WHAT THIS EXERCISE ASKS:
1: Which three period problems does the page on common period problems list as the most common?
2: From the page on common period problems, retype the passage starting at "Let’s face it." and ending at "some than others?".

PAGE EXCERPT:
-- Opening Marker --

Common period problems

Common period problems

Let’s face it. Periods are quite a mission and, if yours is becoming a little too difficult to handle, remember that you’re not the only one. But, why are period problems more of an issue for some than others?

We are all different and so are our periods, but the answer is often linked to:

  • Lifestyle choices
  • Genetics
  • Weight
  • Age
  • Level of sensitivity

Lots of girls suffer from period problems, and we are here to help you through it, so here goes…
In this section, you’ll discover the most common period problems, what could be aggravating them and our handy tips and tricks that could help you make-over your time of the month.

The most common period problems are:

  • Heavy periods
  • Painful periods
  • Irregular periods

Some women have longer and heavier periods. Heavy bleeding simply means having to change your pad more often during the first few days. Heavy periods can make some women feel very tired during this time, and it’s helpful to take an iron supplement or to eat iron-rich food like meat, nuts, liver, sunflower seeds or dark-green leafy vegetables like spinach.

Heavy bleeding may be caused by genetics, weight, diet and lack of exercise. Ongoing bleeding – bleeding for more than 10 days or bleeding between periods may be a sign of polyps or fibroids in your womb and this should be investigated by a doctor. Please note that in young women, these are rare!

-- Closing Marker --

SUPPLIED INFORMATION:
-- Opening Marker --

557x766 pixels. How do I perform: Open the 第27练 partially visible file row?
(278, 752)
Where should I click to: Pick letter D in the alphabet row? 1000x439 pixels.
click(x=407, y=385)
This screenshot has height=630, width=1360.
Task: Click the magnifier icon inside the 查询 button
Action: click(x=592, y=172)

-- Closing Marker --

TASK-BY-TASK OUTPUTS:
1: Heavy periods, painful periods, and irregular periods.

2:
Let’s face it. Periods are quite a mission and, if yours is becoming a little too difficult to handle, remember that you’re not the only one. But, why are period problems more of an issue for some than others?